4. CHOIX DES POLITIQUES

II ressort à l'évidence de ce qui précède que toutes les politiques d'un Etat côtier concernant la participation étrangère à ses opérations de pêche sera fonction d'une combinaison de facteurs qui a des chances d'être exceptionnelle, tant pour l'Etat considéré que dans le temps. Chaque Etat doit donc nécessairement élaborer ses propres politiques et les actualiser constamment. Certains principes semblent toutefois être d'une application plus générale.

L'un d'eux réside dans le fait que le calcul des coûts et des avantages est complexe. Comme on l'a vu plus en détail dans la communication de Gulland, il risque de se produire une interaction significative entre pêcheries locale et étrangère alors même qu'elles semblent se concentrer sur différents stocks. Le problème est amplifie chaque fois que différents pécheurs et gouvernements risquent d'avoir différentes combinaisons d'objectifs halieutiques, qu'il n'est pas facile de mesurer à la même aune.

Autre principe général: la nécessite d'une politique souple pour faire face a des circonstances mouvantes. Les ressources peuvent être mal connues et/ou variables; la pêcherie évolue en réponse à des événements économiques généraux ainsi qu'a la situation des ressources; les pécheurs locaux et étrangers, en réagissant à la politique halieutique elle-même, modifient encore la situation.

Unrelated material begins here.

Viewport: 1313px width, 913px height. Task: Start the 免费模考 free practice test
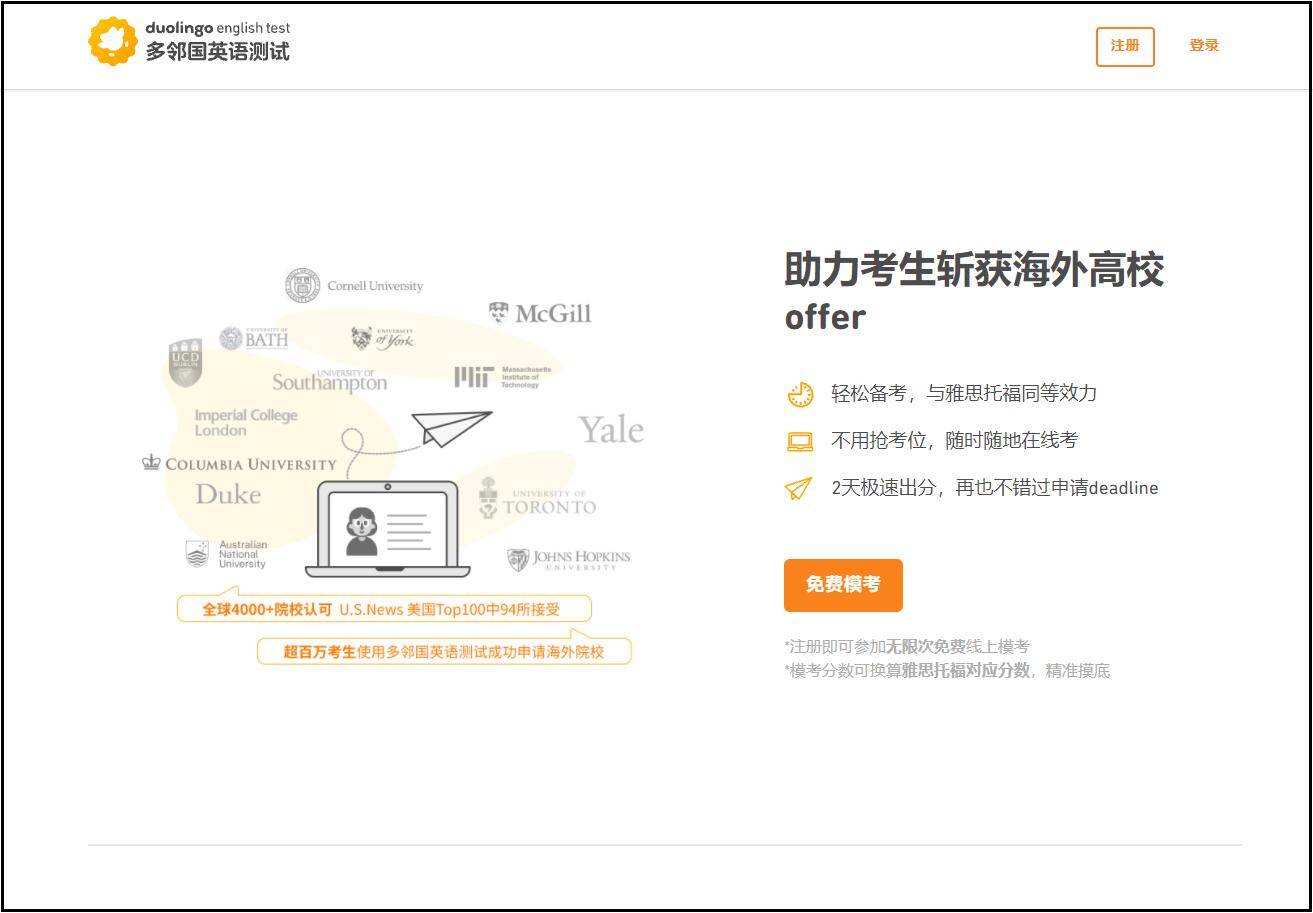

Dans la mesure où ces facteurs régissent toute pêcherie, les politiques tendraient à favoriser les formes de participation étrangère les plus faciles a contrôler et, le cas échéant, à éliminer. Lorsque la stabilité est suffisante pour favoriser les solutions à long terme, des formes de participation étrangère elles-mêmes plus stables peuvent être retenues pour favoriser cette tendance. L'impératif de garantir à long terme les investissements de plus longue durée n'élimine cependant pas la nécessité d'actualiser sans cesse la politique générale.

Dans toutes les situations, sauf celles qui se caractérisent par une très grande simplicité, les Etats côtiers jugeront sans doute qu'il y a place pour toutes les formes de participation étrangère, y compris son exclusion de certaines pêcheries. Lorsque les ressources sont inexplorées ou très légèrement exploitées, l'attribution de permis commerciaux peut constituer la meilleure façon de les exploiter tout en s'informant à leur égard. Lorsque les pêcheurs locaux ne sont pas en mesure de se défaire de leurs captures, faute d'installations de traitement ou de commercialisation, des arrangements avec des entreprises étrangères portant sur des opérations à terre ou à bord peuvent constituer la réponse. Lorsqu'un partenaire local qualifié, ainsi que d'autres conditions existent en vue d'un engagement majeur dans une entreprise particulière avec un partenaire étranger approprie, l'entreprise conjointe peut être la réponse.